**Task brief**. Among these records, tally each line with the word "will"; the answer is that number alone.

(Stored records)
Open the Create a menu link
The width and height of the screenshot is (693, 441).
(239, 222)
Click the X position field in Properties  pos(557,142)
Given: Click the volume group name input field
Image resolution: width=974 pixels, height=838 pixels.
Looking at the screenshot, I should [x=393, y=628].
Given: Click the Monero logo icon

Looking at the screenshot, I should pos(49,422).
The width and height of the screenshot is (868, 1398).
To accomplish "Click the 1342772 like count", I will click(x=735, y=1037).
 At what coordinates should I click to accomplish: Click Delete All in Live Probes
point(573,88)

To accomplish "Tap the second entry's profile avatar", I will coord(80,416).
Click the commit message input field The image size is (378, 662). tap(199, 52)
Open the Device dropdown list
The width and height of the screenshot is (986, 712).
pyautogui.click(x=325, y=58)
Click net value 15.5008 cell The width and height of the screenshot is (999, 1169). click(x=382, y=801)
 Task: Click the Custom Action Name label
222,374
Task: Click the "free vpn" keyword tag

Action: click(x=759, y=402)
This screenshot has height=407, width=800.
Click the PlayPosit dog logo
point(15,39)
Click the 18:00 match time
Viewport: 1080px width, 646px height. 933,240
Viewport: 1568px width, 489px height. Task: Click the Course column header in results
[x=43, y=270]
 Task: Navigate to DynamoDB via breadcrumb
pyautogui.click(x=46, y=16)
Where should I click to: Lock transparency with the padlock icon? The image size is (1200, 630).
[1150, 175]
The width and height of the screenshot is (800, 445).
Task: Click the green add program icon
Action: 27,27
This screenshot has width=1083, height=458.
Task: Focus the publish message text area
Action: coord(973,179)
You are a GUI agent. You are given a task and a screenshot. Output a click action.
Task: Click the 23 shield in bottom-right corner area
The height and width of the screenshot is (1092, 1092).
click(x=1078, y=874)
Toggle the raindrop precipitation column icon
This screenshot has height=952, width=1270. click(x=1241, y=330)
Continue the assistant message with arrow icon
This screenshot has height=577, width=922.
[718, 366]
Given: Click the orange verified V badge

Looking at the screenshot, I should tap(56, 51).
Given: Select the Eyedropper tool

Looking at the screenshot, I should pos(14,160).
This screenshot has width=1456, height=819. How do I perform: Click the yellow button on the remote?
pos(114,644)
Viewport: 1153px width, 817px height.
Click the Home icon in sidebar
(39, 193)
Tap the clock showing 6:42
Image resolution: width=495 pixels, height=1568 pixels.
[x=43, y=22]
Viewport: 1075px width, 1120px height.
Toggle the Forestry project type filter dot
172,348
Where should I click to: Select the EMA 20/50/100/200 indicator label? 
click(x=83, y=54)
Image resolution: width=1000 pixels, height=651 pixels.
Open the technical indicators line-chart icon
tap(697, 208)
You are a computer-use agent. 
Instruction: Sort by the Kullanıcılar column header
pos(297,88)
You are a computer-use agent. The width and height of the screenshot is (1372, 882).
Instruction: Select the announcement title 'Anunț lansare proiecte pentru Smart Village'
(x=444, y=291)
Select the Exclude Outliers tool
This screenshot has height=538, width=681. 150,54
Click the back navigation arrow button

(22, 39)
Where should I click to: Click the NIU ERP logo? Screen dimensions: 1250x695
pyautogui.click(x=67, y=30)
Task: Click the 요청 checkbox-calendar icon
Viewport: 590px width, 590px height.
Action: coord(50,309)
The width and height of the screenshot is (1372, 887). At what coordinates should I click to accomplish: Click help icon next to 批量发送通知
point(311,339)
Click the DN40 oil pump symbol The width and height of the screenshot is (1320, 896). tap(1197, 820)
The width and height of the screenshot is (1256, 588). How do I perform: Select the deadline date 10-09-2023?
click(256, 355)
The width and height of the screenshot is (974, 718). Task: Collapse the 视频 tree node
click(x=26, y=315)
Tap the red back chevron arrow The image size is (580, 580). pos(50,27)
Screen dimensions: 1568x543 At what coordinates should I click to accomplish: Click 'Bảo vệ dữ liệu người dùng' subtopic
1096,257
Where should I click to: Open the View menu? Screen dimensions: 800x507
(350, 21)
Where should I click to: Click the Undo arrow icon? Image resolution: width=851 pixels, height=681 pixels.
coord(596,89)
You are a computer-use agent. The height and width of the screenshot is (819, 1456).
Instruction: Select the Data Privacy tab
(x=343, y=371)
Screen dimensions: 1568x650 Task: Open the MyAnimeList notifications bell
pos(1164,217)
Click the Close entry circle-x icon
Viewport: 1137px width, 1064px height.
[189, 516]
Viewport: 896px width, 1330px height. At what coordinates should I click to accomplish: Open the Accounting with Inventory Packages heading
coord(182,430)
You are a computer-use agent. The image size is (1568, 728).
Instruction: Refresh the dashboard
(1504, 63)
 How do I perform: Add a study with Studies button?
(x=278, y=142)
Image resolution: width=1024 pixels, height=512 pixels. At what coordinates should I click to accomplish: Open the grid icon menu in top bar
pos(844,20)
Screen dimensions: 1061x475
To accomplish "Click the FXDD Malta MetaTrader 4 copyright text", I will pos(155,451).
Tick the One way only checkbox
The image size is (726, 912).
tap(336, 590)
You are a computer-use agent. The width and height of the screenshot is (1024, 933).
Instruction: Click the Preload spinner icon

**Written reply**. 3